En avril dernier, le préfet de Paris déclarait, sous prétexte de lutter contre la « délinquance », que « Plus on va s’approcher des JO, plus on va saturer l’espace public de policiers ». En plus de la systématisation de la vidéosurveillance, la « loi JO 2024 » prévoit, la mise en place « expérimentale » de la vidéosurveillance automatisée, alors que s’accélère le « nettoyage » des rues de Paris par les forces de police, avec le déplacement forcé de migrants et de SDF.

Dans le même temps, le gouvernement instrumentalise aujourd’hui la « menace terroriste » pour justifier le renforcement de la « sécurité » pendant les JO. Le 5 mars dernier, la directrice générale de la sécurité intérieure évoquait devant le Sénat « des organisations terroristes qui ciblent l’Occident et à n’en pas douter, à l’approche de l’événement, se saisiront de l’opportunité que sont les Jeux olympiques ». Le renforcement du plan Vigipirate, repassé en alerte maximale suite aux attentats de Moscou, va ainsi permettre de renforcer encore le recours à des militaires pendant les JO.

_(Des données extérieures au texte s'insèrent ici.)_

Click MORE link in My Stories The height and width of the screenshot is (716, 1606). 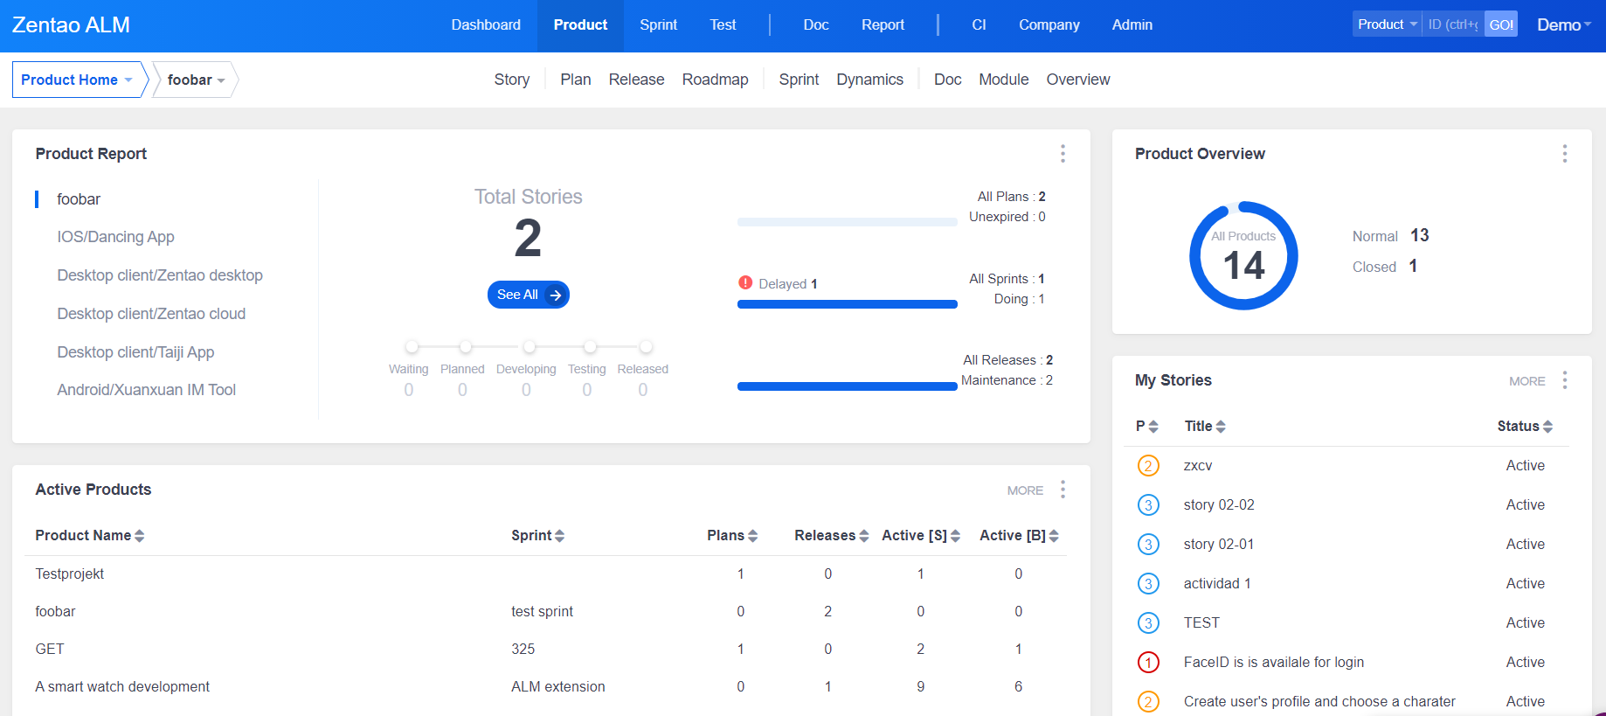[x=1526, y=381]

Renforcer la « coopération internationale » en pleine escalade militariste

Si le gouvernement a aussitôt cherché à nier tout lien avec la « coalition internationale », terminologie qui avait été utilisée dans le cadre de la guerre contre le Hamas, le recours à des « partenaires étrangers », et en particulier européens, s’inscrit dans le contexte de militarisation à l’échelle internationale suite au déclenchement de la guerre en Ukraine, puis en Palestine. D’après le ministère de l’Intérieur lui-même, il s’agit, à travers le recours à des forces militaires étrangères, de « renforcer la coopération internationale » entre la France et ses « partenaires ». Alors que la Pologne, l’Allemagne et la France ont annoncé le mois dernier renforcer leur coopération sur les plans diplomatiques et militaires à travers un revival du « triangle de Weimar » pour faire face à la Russie, il n’est pas anodin que ces deux Etats soient les premiers à avoir officiellement annoncé l’envoi de policiers et de soldats à Paris pour les JO.

En construisant des « coopérations internationales » dans le cadre de la sécurisation des JO, Macron cherche à poursuivre l’opération qui vise à faire de la France la tête de pont de la guerre en Ukraine contre la Russie. Dans le même temps, le démenti du gouvernement quant à l’usage du terme « coalition » illustre l’importante pression auquel est soumise l’exécutif, à quatre mois des JO. A l’heure où, dans le cadre des européennes, l’extrême-droite recherche la moindre brèche, le gouvernement cherche à s’éviter toute crise qui entacherait sa crédibilité sur le terrain du maintien de l’ordre. Prenant acte des derniers sondages, qui pointent que plus de 52% de la population est plutôt « pessimistes » quant à la capacité d’organisation des JO, la macronie craint que l’opinion publique se consolide dans une certaine défiance.

Alors que le gouvernement compte faire des JO un évènement pour redorer l’image de la France à l’international, la perspective que s’ouvre une crise majeure est probable. Pour que celle-ci ne profite pas à l’extrême-droite et ne se résolve sur le terrain d’une escalade répressive et d’un encadrement quasi-militaire des JO, il est urgent que le mouvement ouvrier rompe avec la logique qui consiste à garantir la « bonne tenue » de l’évènement. Entre hausse des prix, gentrification, répression et militarisation, il est plus que jamais nécessaire que les directions syndicales construisent un plan de bataille qui articule le refus des attaques austéritaires, les revendications salariales et le rejet du militarisme et de l’offensive autoritaire et répressive, qui apparaît toujours plus comme l’envers des offensives anti-ouvrières. Avec un programme capable d’unifier notre classe et l’ensemble des opprimés, et une stratégie pour l’imposer, il est possible de faire reculer le gouvernement.